▸ YOUR TASK: Output must consist only of the lines of the material below from the one with "Viewport: 697px width, 537px" through the one with "Given: Click Marvin McKinney's pink avatar", each reproduced exactly; no pictures belong in it.

▸ INPUT DATA:
+-------+

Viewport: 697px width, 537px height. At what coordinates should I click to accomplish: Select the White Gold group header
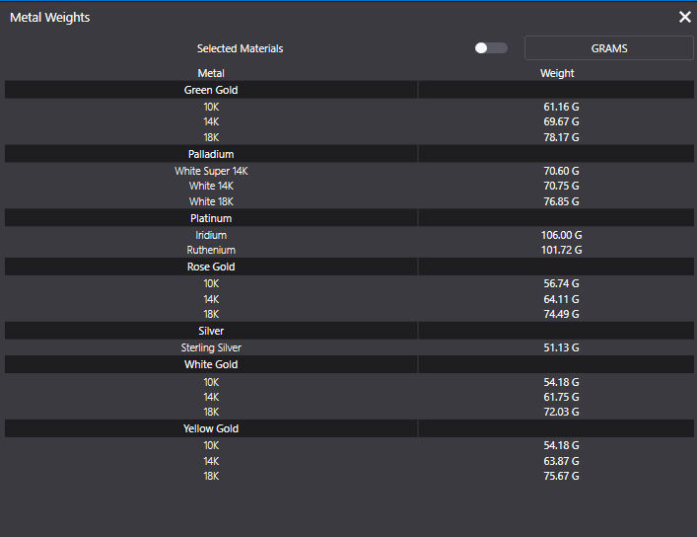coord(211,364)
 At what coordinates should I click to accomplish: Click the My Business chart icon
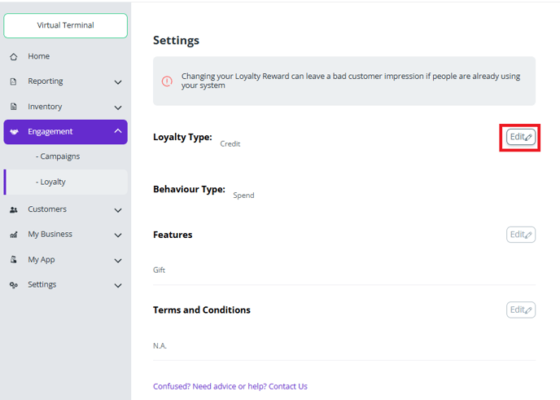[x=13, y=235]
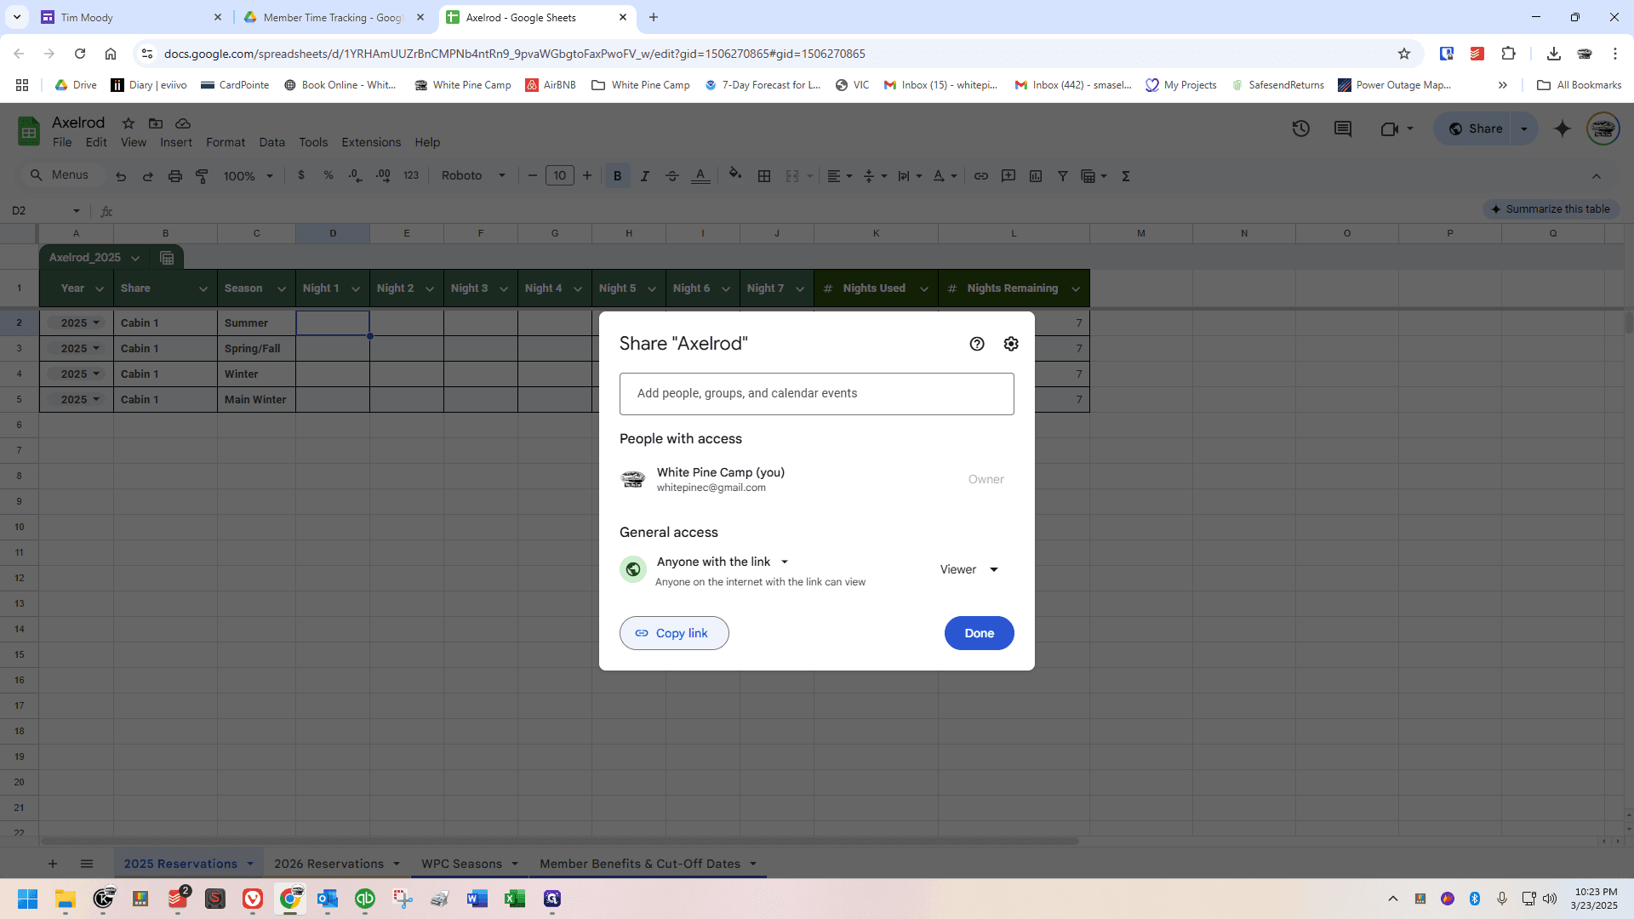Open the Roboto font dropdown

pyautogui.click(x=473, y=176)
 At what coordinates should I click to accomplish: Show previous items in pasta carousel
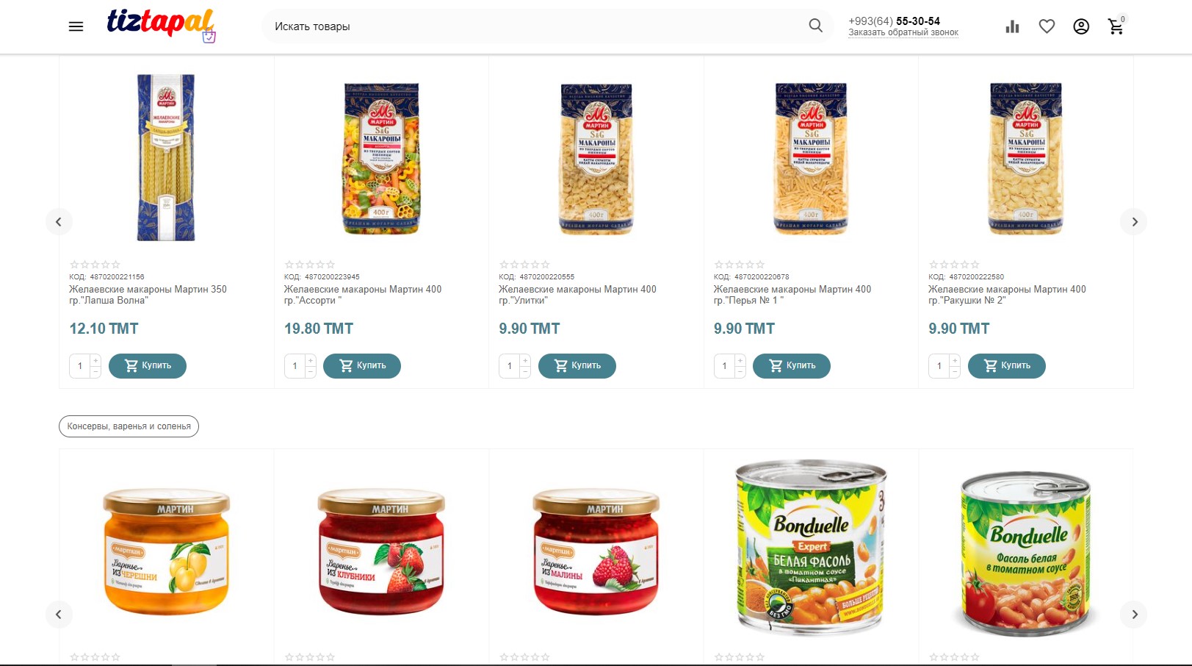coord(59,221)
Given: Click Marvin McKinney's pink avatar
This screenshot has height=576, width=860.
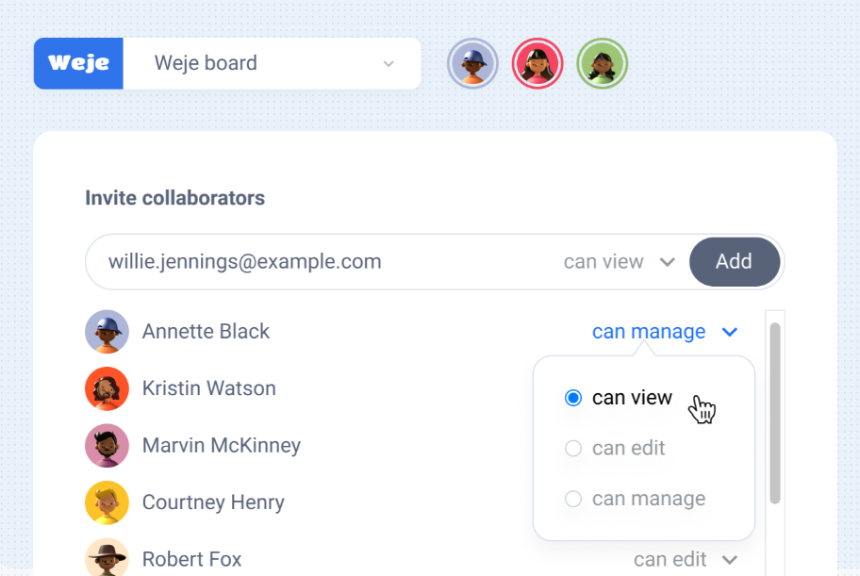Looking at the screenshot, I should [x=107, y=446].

+-------+

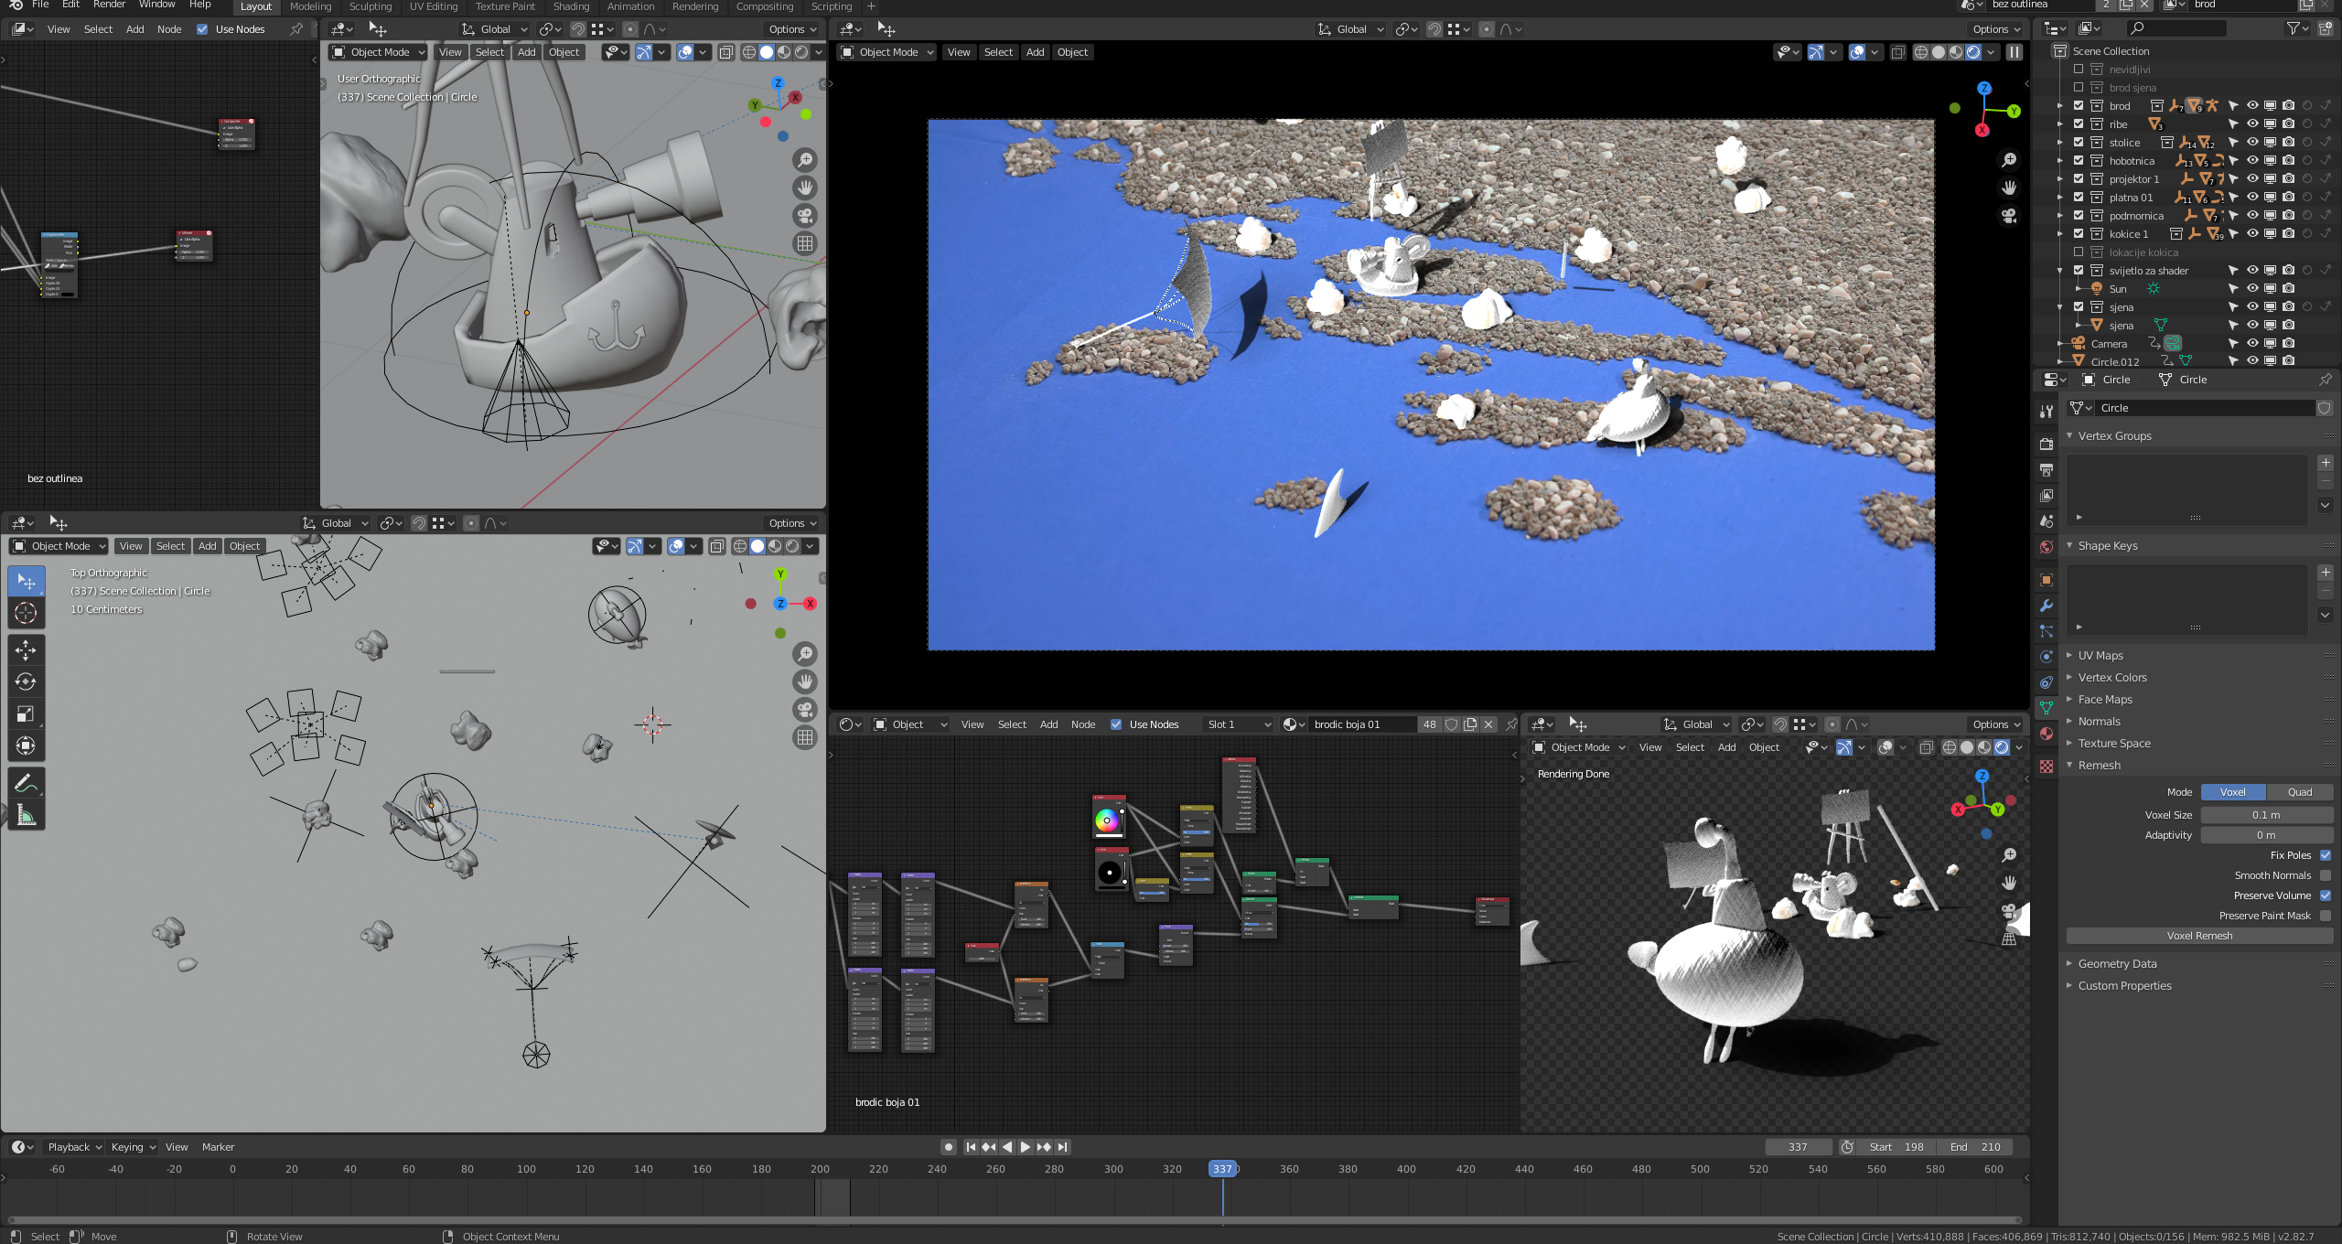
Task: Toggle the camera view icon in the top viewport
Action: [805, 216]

+-------+

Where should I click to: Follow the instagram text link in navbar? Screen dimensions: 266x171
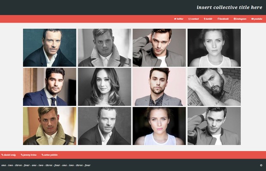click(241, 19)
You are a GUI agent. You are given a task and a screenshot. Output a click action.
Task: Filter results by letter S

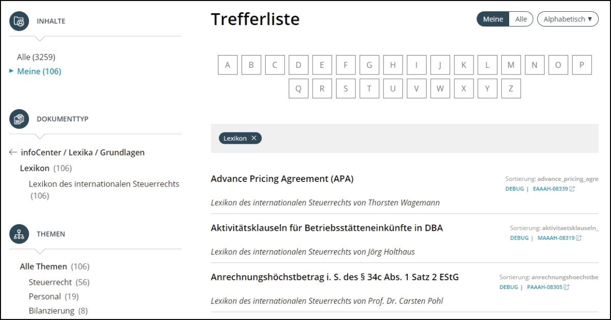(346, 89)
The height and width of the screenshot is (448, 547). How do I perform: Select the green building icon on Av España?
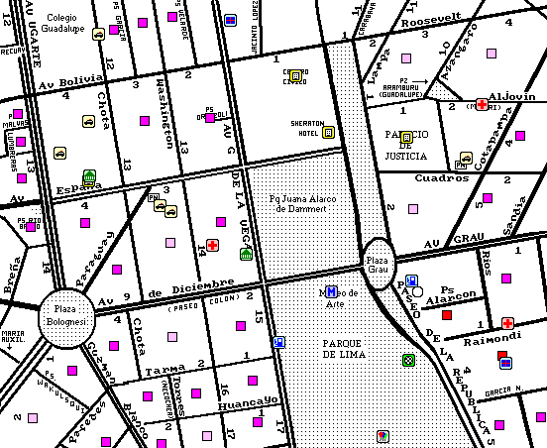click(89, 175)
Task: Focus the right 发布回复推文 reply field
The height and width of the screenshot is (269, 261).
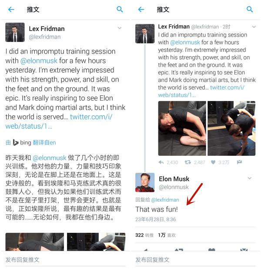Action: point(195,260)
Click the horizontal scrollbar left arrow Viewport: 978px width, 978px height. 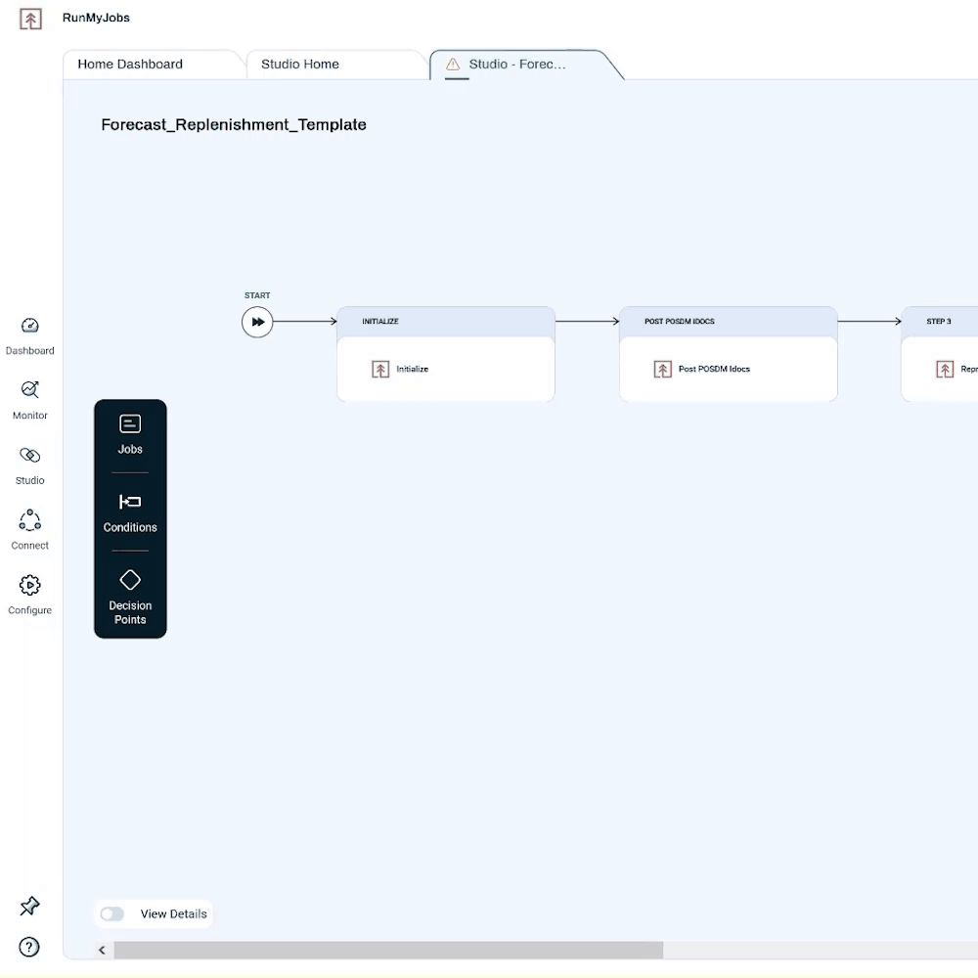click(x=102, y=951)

+-------+

▸ EXPECTED ANSWER:
Viewport: 697px width, 537px height. At what coordinates should I click to accomplish: Select the White Gold group header
coord(211,364)
 At what coordinates should I click to accomplish: Click the My Business chart icon
[x=13, y=235]
Open the Roboto font dropdown

pyautogui.click(x=473, y=176)
 At what coordinates should I click to accomplish: Show previous items in pasta carousel
coord(59,221)
Given: Click Marvin McKinney's pink avatar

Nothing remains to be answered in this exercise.